病院を襲った津波は、患者と職員を呑み込んだ。生き残った者たちは、なぜ、これまで真実を語ることができなかったのか。東日本大震災から2年。雄勝病院の悲劇に迫るドキュメント。

読メで知り合った柴モモさんの記録で知った本。地元なんで、読むことにためらいがあったのですが、読んでノックアウト。サブタイトルは、「語られなかった雄勝の真実」と。

あまりに生々しくて、地元民としては無意識のうちに、飛ばし読みしてしまいました。

地震後約30分でおそった津波。患者を見捨てて、高台に逃げることも考えず、患者さんのために最善を尽くし、屋上へ。屋上に津波が襲い、漂流した・・・・漂流物に乗っていたとしてもかなりの割合で、低体温症で死亡・・・

本の最後のほうから、引用します。

「震災当日、病院には40人の入院患者と34人の職員、計74名がいた。津波に襲われた時点では、訪問看護に出かけて外出中だった看護師らを除き、職員28名が院内にいたとみられる。そのうち助かったのは、たったの4人だ」・・・患者さんは全員死亡というわけです。

この病院の話とはそれるのですが、震災後の行動について、裁判もあります。最近一つ地裁判決が出ました。(高裁での裁判が続くようですが) 私は地元にいるだけで、部外者なんでとやかく言えた義理は、ありません。そういうこと含めて、すべて受け止めて暮らしていくだけ。ここに住んでいる以上、この現実から目を背けるつもりもありません。

彩瀬まる「暗い夜、星を数えて」

★★★★

内容紹介

 

ひとりで東北を旅行中、私は常磐線の新地駅で被災した。命からがら津波を逃れ、見知らぬ人の家で夜を明かした次の日、原発事故を知らせる防災無線が飛び込んできた――情報も食べ物も東京へ帰るすべもないまま、死を覚悟して福島をさまよった五日間。若き女性作家があの日からの被災地をつぶさに見つめた胸つまるルポルタージュ。

東日本大震災の経験が、作品に生かされたもの、最近読みました。それには乃南アサ先生の体験がベースになっていました。

この本は、そのものずばり。作家さんが常磐線の車内で被災。その後の混乱の中の出来事を克明につづったものです。

外出先で何か起こったとき、これほど心細いことはありません。私も今までに、何度かそんな目にあっています。はっきり言って、半べそ状態でした。

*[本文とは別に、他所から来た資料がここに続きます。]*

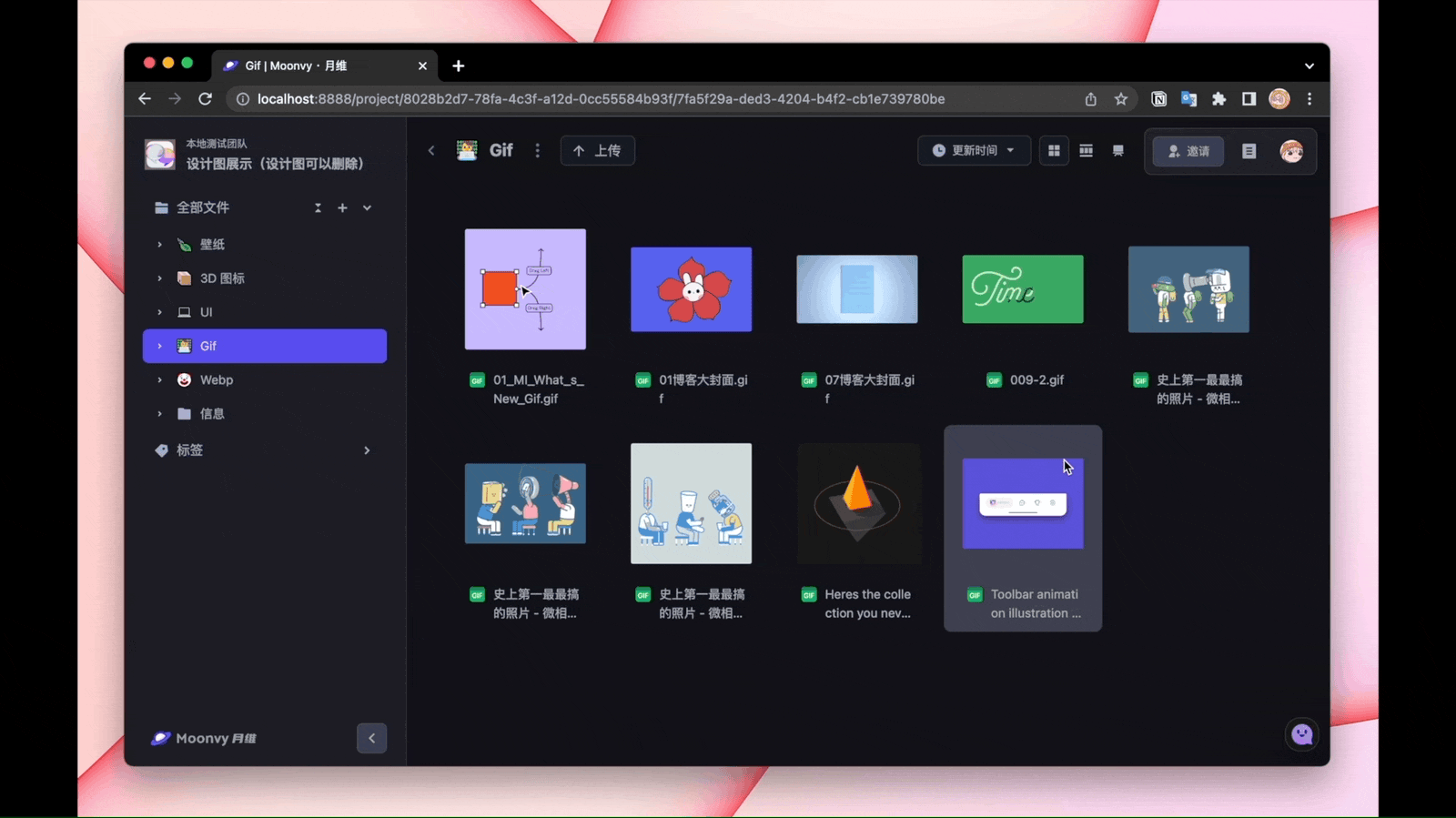Open the details panel icon beside invite

coord(1249,151)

この作家さん、のんびり一人旅の最中に、それも目的地に着くために乗っていた電車のなかで、1000年に一回といわれる地震を体験したわけだから、混乱の極致。さらに原発事故が追い打ちをかけるのでした。土地勘もない中、本当に心細かったと思います。そんな中、親切な方に出会えて本当によかった。その後、ボランティアに福島にいらしたり、親切にしていただいたお礼に、訪問なさったり、好感が持てました。放射能の問題で、いただいた玉ねぎに困惑する様子も、正直な方なんだなあ。そこまで書かなくてもいいのに・・・

最近新聞報道で、南海トラフの地震について報道されていますが、自宅と離れているからって、他人事でいませんか?

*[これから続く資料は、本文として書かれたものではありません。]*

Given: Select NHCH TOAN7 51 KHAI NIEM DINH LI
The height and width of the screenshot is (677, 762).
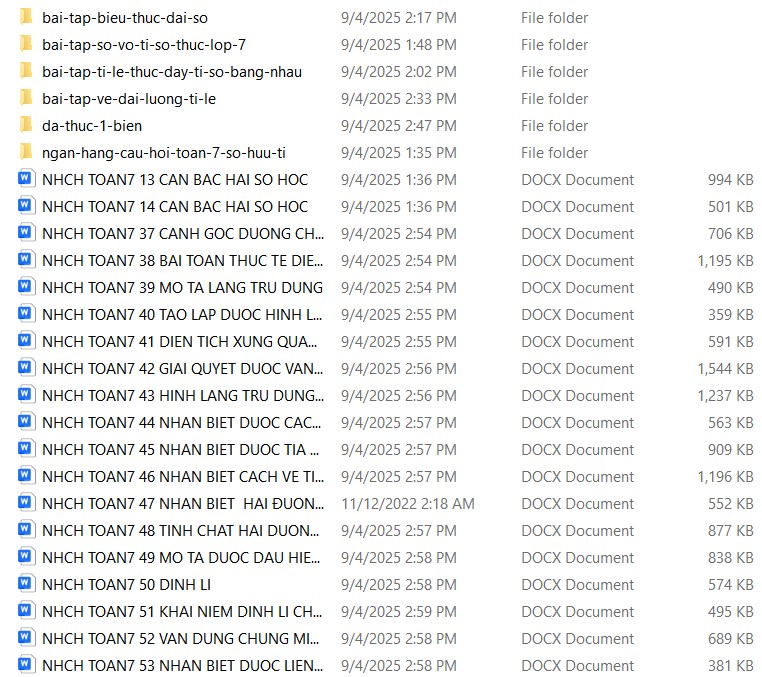Looking at the screenshot, I should (181, 612).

◎今、河北新報で熊谷達也さんの連載読んでいます。まさしく、3月11日から始まる物語です。

石井光太「津波の墓標」

★★★

内容紹介

圧倒的な破壊のさなかで心に刻み込まれた、
忘れられない光景――。

『遺体』で釜石市の遺体安置所における極限状況を描いた著者が、
これまで明かせなかった震災の真実の物語を綴る。

「遺体 津波の果てに」の関連作品。その時の記録は

石巻市民なので、避難生活の殺伐としたもの、その他いろいろ直接的、間接的に聞いていました。

作者が取材を重ねて、積み上げて出来上がったものです。聞き取ったものに関しては、誇張されたものがあったと思うのですが、見たものに関しては、冷静に書かれていたと思いたい。かなりつらい内容です。(ボランティアに対するセクハラ、被災者同士の対立などなど)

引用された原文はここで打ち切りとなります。